▸ What you have to do: Output, exactly as written, the lines below starting at the line containing "Task: Open the 視覚化 (Visualize) ribbon icon" and ending at the line containing "Click first yellow dot in top trends row". Drop the pictures and keep both end lines.

▸ Supplied material:
• • • • • • •
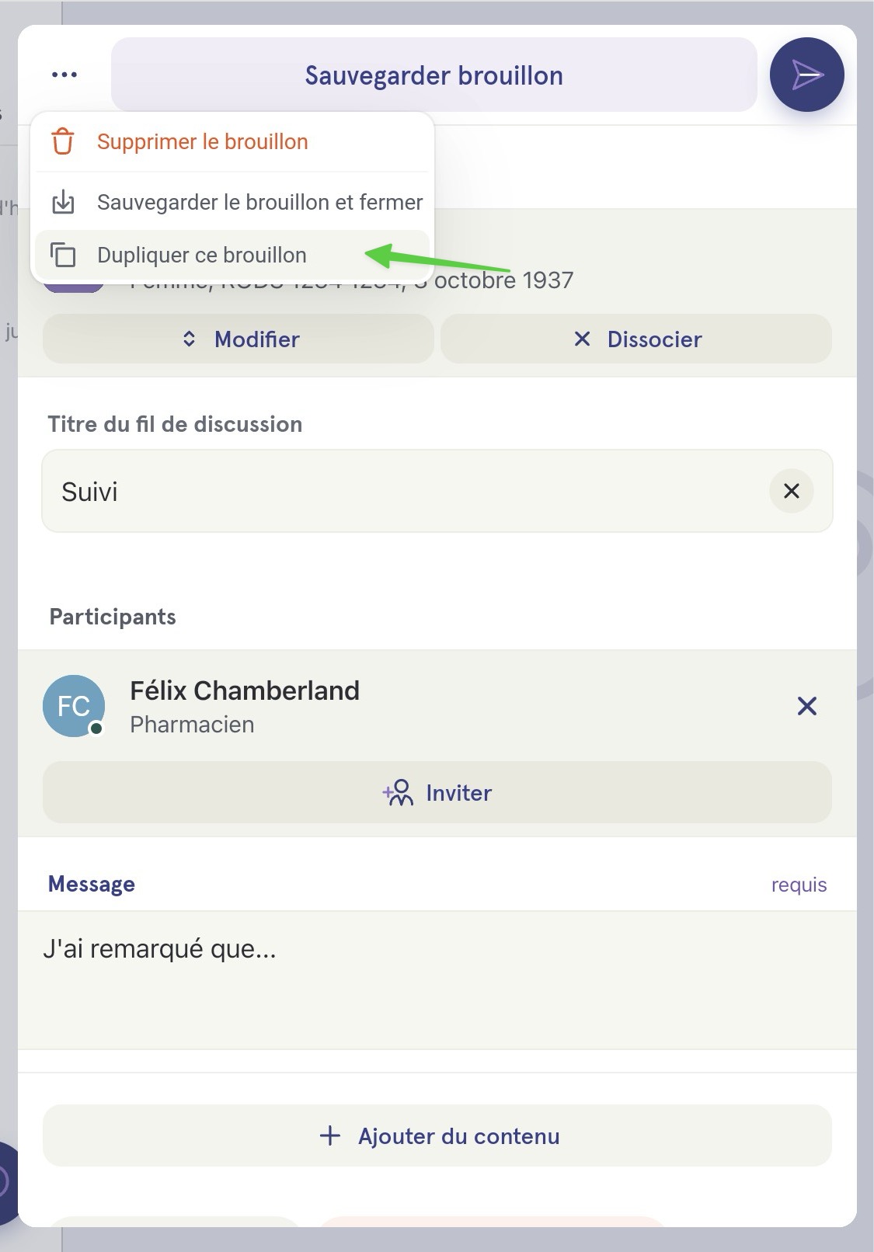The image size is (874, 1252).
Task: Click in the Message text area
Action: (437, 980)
• • • • • • •
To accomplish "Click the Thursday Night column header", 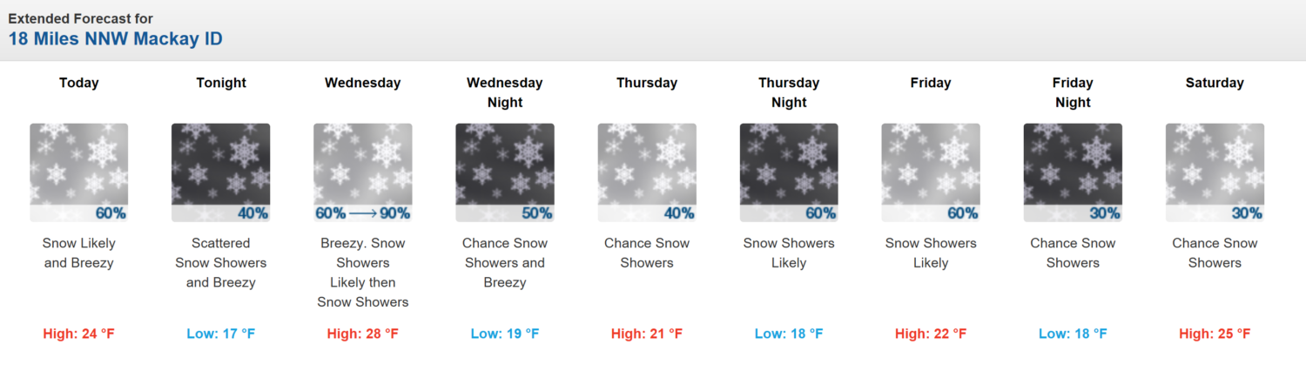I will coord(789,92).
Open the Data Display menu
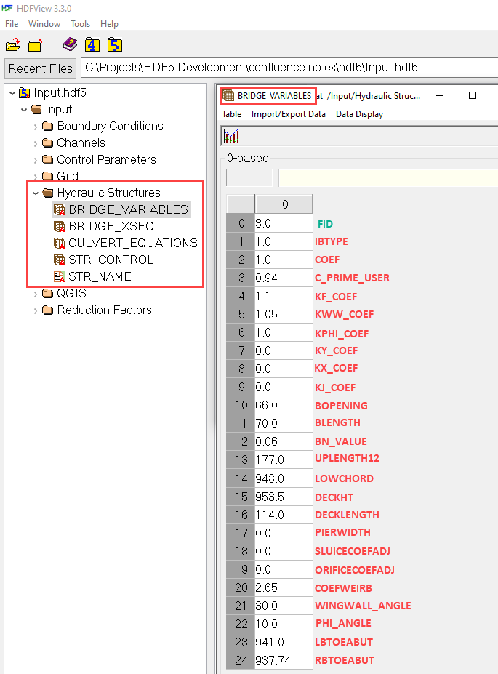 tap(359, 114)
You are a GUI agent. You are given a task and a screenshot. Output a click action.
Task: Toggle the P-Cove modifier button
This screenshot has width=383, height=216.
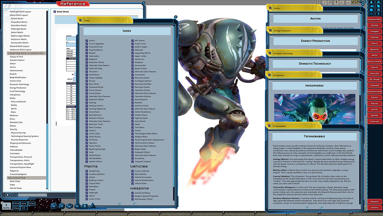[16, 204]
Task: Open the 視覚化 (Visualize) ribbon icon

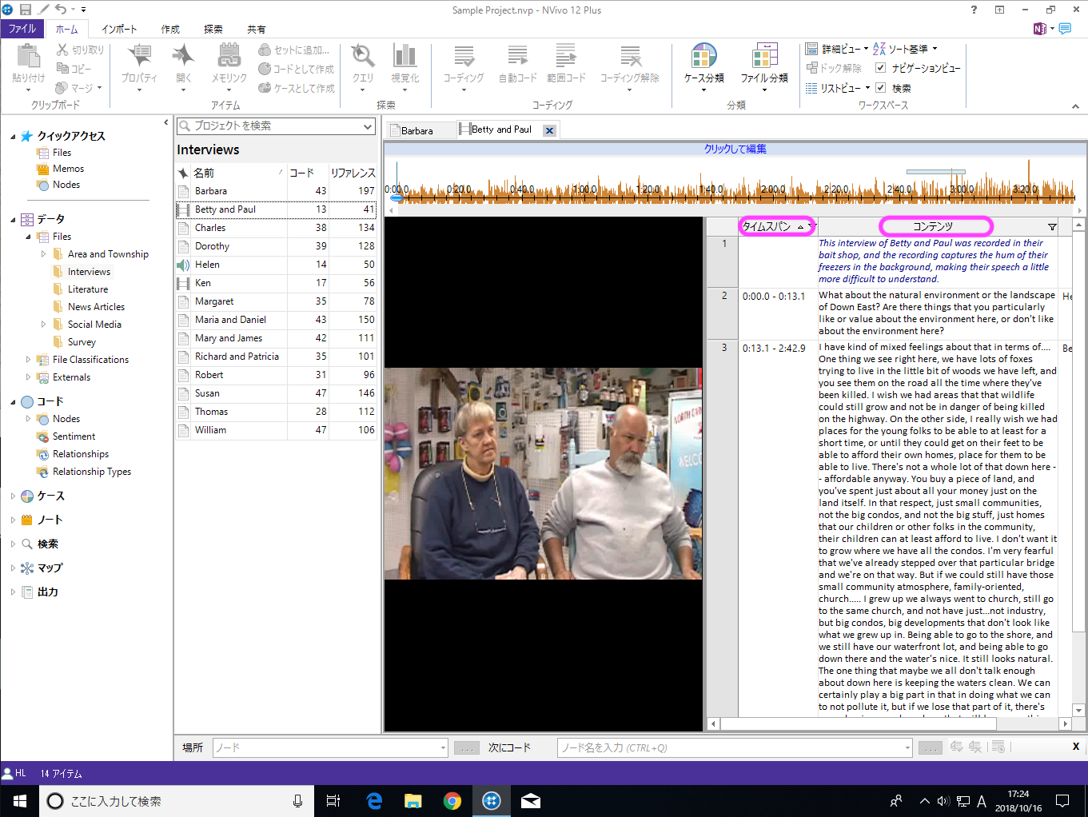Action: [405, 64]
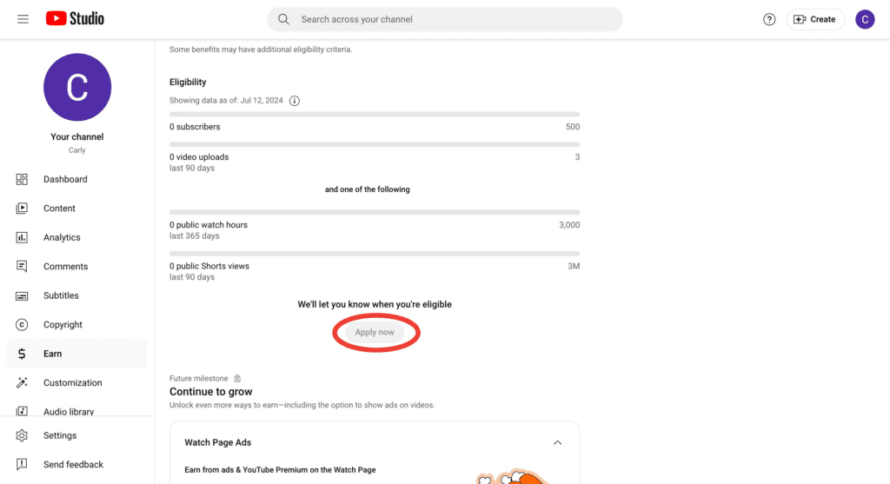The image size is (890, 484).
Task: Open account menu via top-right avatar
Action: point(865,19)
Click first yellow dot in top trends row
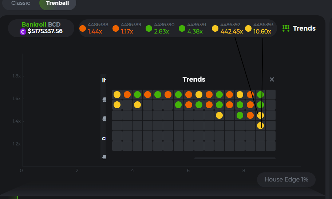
• • • • • • •
▸ Solution to this task:
Task: Open the 視覚化 (Visualize) ribbon icon

Action: [405, 64]
The image size is (890, 484).
Task: Open account menu via top-right avatar
Action: point(865,19)
Click first yellow dot in top trends row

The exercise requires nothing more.